## Consignes de travail
a – Selon le texte extrait, quel pourcentage des revenus du quintile inférieur sera ponctionné par les hausses du budget ?
b – Recopiez, dans la liste, le passage qui va de la ligne contenant « Viewport: 227px width, 412px » jusqu'à la fin de la liste, les deux bornes comprises, en omettant les images.

Budget 2010: prendre du pauvre pour donner au riche

Budget Québec 2010 - suites

« Payez, les pauvres! » aurait pu dire le ministre Bachand en déposant son budget cet après-midi. Aux prises avec un déficit largement causé par les généreuses baisses d’impôt accordées aux mieux-nantis par les gouvernements libéral et péquiste, le ministre des finances a décidé de refiler la facture à la classe moyenne et aux plus démunis. On en revient toujours là: on réduit les revenus de l’État quand l’économie va bien, et on s’attaque à la « bête »en coupant les services et en haussant les tarifs dès qu’une crise frappe. Prévisible.

En fait, ce qui surprend avec ce budget, c’est la manière quasi-désinvolte avec laquelle on cible principalement les plus démunis pour renflouer les coffres de l’État. Taxe sur la santé, ticket modérateur, hausse de la TVQ, hausse des tarifs d’électricité, hausse des frais de scolarité: si on pouvait simplement taxer la pauvreté, on le ferait. D’une manière systématique, on vise les plus pauvres et on épargne les mieux-nantis.
Soit les statistiques suivantes.

On le constate, l’effort demandé aux moins-nantis est supérieur à celui exigé des plus hauts revenus. Cela n’est pas surprenant, car la plupart des mesures annoncées par ce budget sont régressives et ciblent donc plus directement les plus défavorisés. Que ce soit au niveau de la taxe-santé, qui pénalisera du même montant le millionnaire et l’employé de McDonald, du ticket-modérateur ou de la hausse du tarif patrimonial d’Hydro-Québec, la classe moyenne et les plus démunis seront systématiquement plus affectés par ces hausses: 3,85% des revenus du quintile inférieur seront ponctionnés, contre 2,12% pour un revenu moyen et un maigre 1,50% pour les mieux-nantis. Malgré un « impôt sur la solidarité » qui prévoit rapporter, en moyenne, et principalement aux familles, un minime 174$ par année, ce budget consacre une augmentation des inégalités sociales. Pour un étudiant, qui doit souvent travailler dans des emplois précaires en plus de suivre ses cours, la hausse sera encore plus dramatique: 5,50% de son revenu annuel! Et le le pire, c’est que ces chiffres sont optimistes.

## Données
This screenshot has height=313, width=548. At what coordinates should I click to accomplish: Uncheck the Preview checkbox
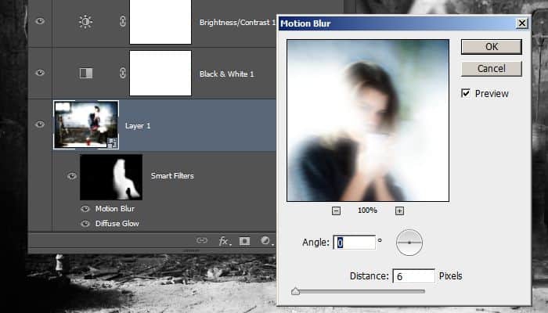tap(466, 93)
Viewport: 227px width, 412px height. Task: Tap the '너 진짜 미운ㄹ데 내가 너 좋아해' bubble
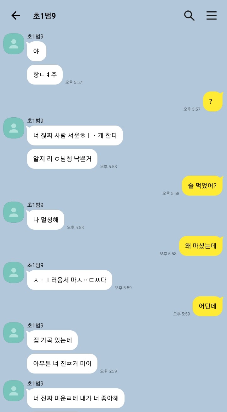coord(76,398)
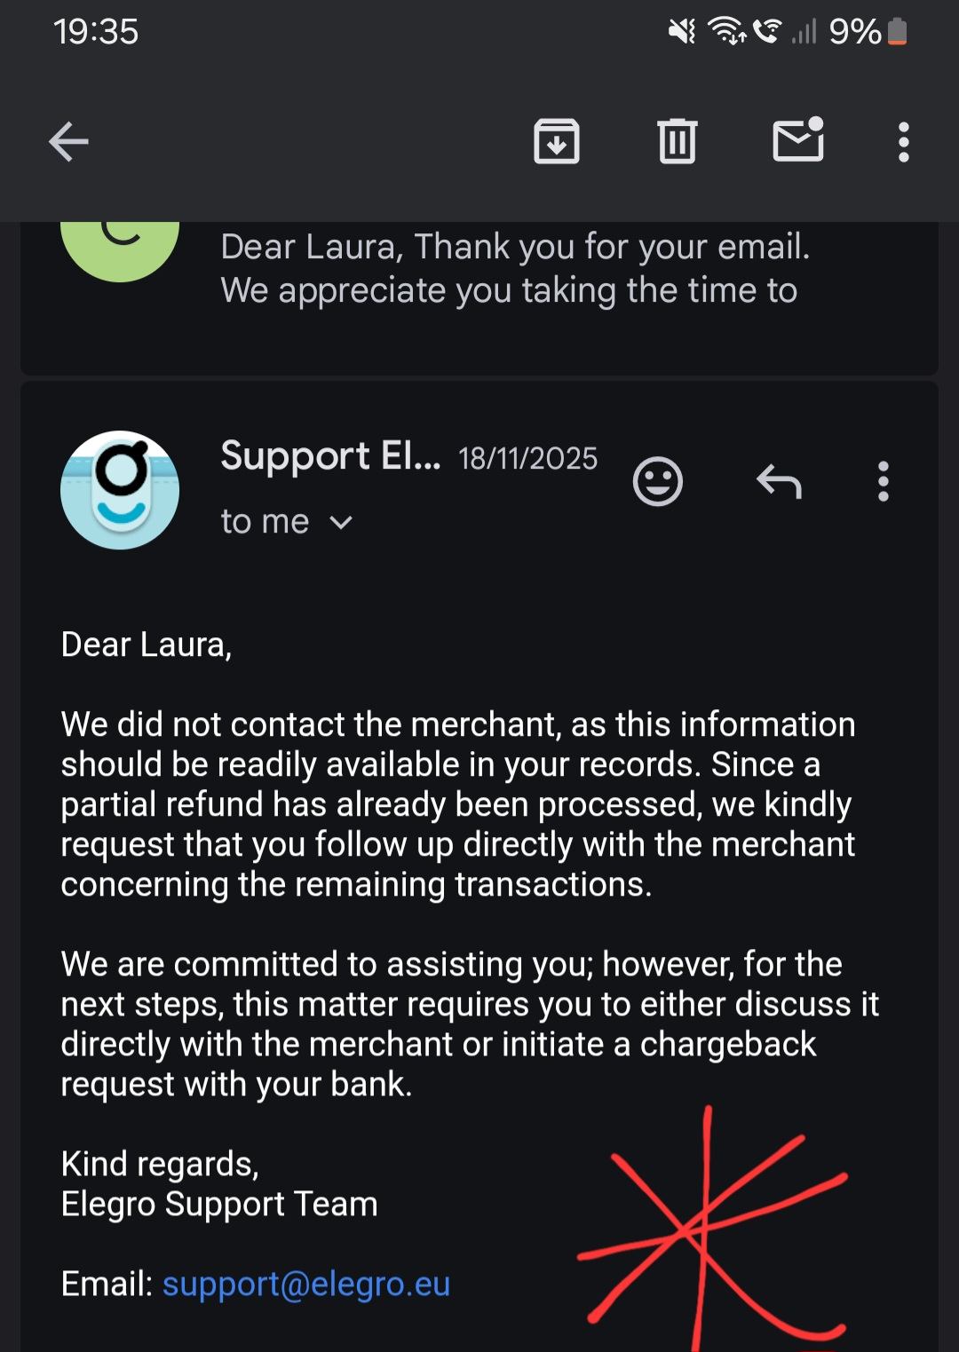This screenshot has width=959, height=1352.
Task: Tap the Wi-Fi status icon
Action: [725, 32]
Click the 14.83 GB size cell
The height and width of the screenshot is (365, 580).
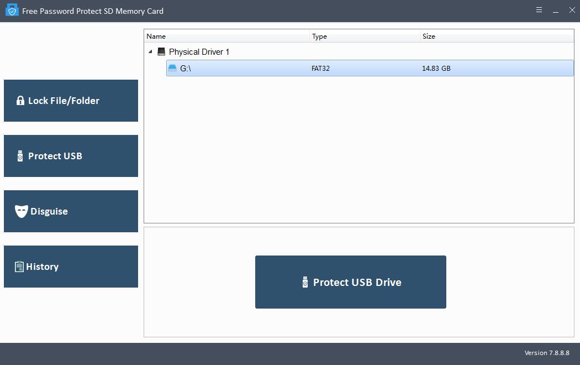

## Corrigé
a – 3,85 % de ses revenus.

b –
Viewport: 227px width, 412px height. Task: Tap the '너 진짜 미운ㄹ데 내가 너 좋아해' bubble
coord(76,398)
This screenshot has width=959, height=1352.
Task: Tap the Wi-Fi status icon
Action: [725, 32]
Click the 14.83 GB size cell
The height and width of the screenshot is (365, 580).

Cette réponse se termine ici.